The iron and steel industry is often thought of as one of the main forces that drive a nation’s economic and technological progress. Historically, it has seen enormous growth driven by globalization and industrialization. Many steel plants are sorely in need of updated water treatment technology. Legacy treatment modes are unable to completely remediate water for reclamation, but GWTs’ newer techniques like membrane separation show great promise.
Typical steel industry waste streams contain hazardous compounds like the complex organic compounds benzene toluene xylene (BTX) and polycyclic aromatic hydrocarbons (PAH), cyanide, ammonia, thiocyanate, phenols, and cresols. These compounds present challenges for treatment.
Treatment stages can include many different technologies. Physical separation, which might include gravity settling, screening, and oil removal, is commonly used in primary stages, but membrane technology is also now a good alternative to traditional separation.
Coagulation-flocculation is then commonly used. Then, our advanced oxidation processes (APOs) are commonly used for both disinfection and reduction of total dissolved solids (TDS). These include ultraviolet photolysis, hydrogen peroxide oxidation, photo-Fenton’s oxidation, electrochemical oxidation, and ozonation. APOs may sometimes be used for the removal of toxic compounds like PAHs. For the removal of some pollutants such as cyanide, however, phenol-specific adsorption is also used. It is also fairly common for steel plants to include a traditional activated sludge stage in tertiary treatment to reduce the load of organic material.
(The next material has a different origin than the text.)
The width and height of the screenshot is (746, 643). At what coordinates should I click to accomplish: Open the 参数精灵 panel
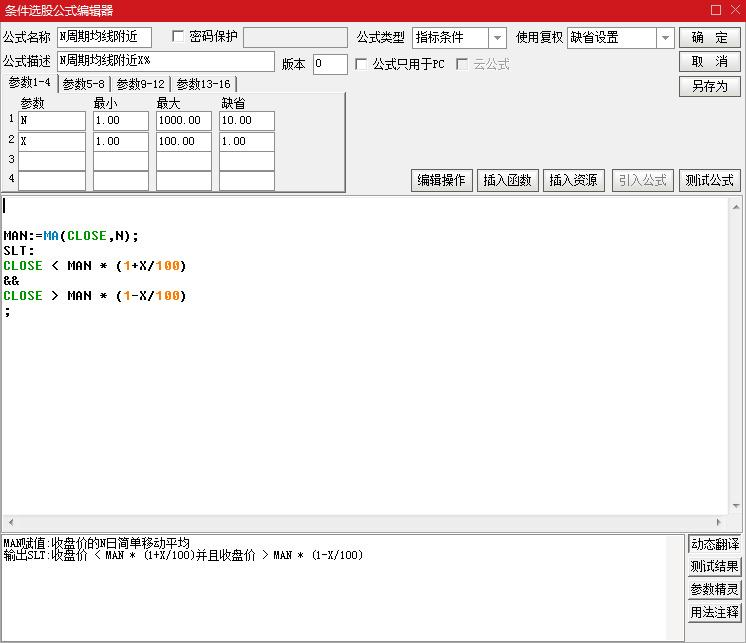tap(714, 589)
Water recovery in the steel sector involves cooling and desalinating water to control salt concentration in circulation systems and decreasing consumption and discharge of fresh water while improving steel quality and the service life of the equipment. Combining treatment methods such as membrane separation, chemical treatments, reverse osmosis, and ultrafiltration can produce a high level of contaminant removal and deliver reusable effluents that are easier on equipment, eco-friendly, and more economically feasible than discharging water untreated into the environment.